The bottom line here is that as long as "Government" can authorize and
demand warrentless searches of any and everything, then it must be assumed
that everything on the internet is open to organized crime, and worse, if
worse exists.

The good news is that there is a ready, viable effective solution to your
particular (and very valid) issue. Generate encryption keys for all your
road warriors. -- Not the same keys, but different keys for each warrior.
You can use lesser protection for intermediate usage during the
change-over. But give each warrior (personally place in his/her hand or
install onto his/her notebook) his/her own key set. When that man
or woman goes over the edge, loses the notebook, sells out, etc., Only
that single key is compromised. They can then each connect via an
encrypted channel that is _not_ subject to MITM attack, and you can set up
whatever HTTP pages for them that you need.

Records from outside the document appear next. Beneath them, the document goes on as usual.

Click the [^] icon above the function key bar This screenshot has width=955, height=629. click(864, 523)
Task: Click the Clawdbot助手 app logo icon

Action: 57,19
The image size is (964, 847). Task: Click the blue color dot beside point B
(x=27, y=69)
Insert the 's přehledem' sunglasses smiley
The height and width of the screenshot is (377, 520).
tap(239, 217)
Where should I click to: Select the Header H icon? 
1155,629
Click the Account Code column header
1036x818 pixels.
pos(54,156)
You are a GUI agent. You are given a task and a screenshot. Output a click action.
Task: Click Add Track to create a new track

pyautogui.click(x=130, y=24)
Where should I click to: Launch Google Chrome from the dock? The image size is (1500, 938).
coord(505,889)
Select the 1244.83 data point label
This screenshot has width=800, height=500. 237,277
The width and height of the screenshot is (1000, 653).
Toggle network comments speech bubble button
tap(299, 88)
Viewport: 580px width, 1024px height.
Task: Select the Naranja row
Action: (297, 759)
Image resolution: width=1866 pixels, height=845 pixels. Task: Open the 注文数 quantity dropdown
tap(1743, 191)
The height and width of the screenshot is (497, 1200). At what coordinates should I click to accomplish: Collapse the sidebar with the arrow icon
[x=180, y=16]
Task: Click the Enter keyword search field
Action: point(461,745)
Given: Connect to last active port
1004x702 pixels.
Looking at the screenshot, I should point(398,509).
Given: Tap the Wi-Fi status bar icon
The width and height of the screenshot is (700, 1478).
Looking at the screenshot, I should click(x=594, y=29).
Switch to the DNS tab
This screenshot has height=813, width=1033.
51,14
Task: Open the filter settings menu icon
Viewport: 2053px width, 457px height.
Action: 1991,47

I am not the expert but believe this is correct. Perhaps someone more
knowledgeable will add or supplement, or even say where this is wrong. If
this can help you then It is well worth my effort to me, and I hope at
some point that you will share the benefits of your experience with the
rest of us. I would help with research if that could be important.

Usually, on group conversations are most appropriate. E-mail me if
necessary.

colloquy_no_9 (at) mailingaddress.org

I wish you very good success, sir and madame. All good fortune to you.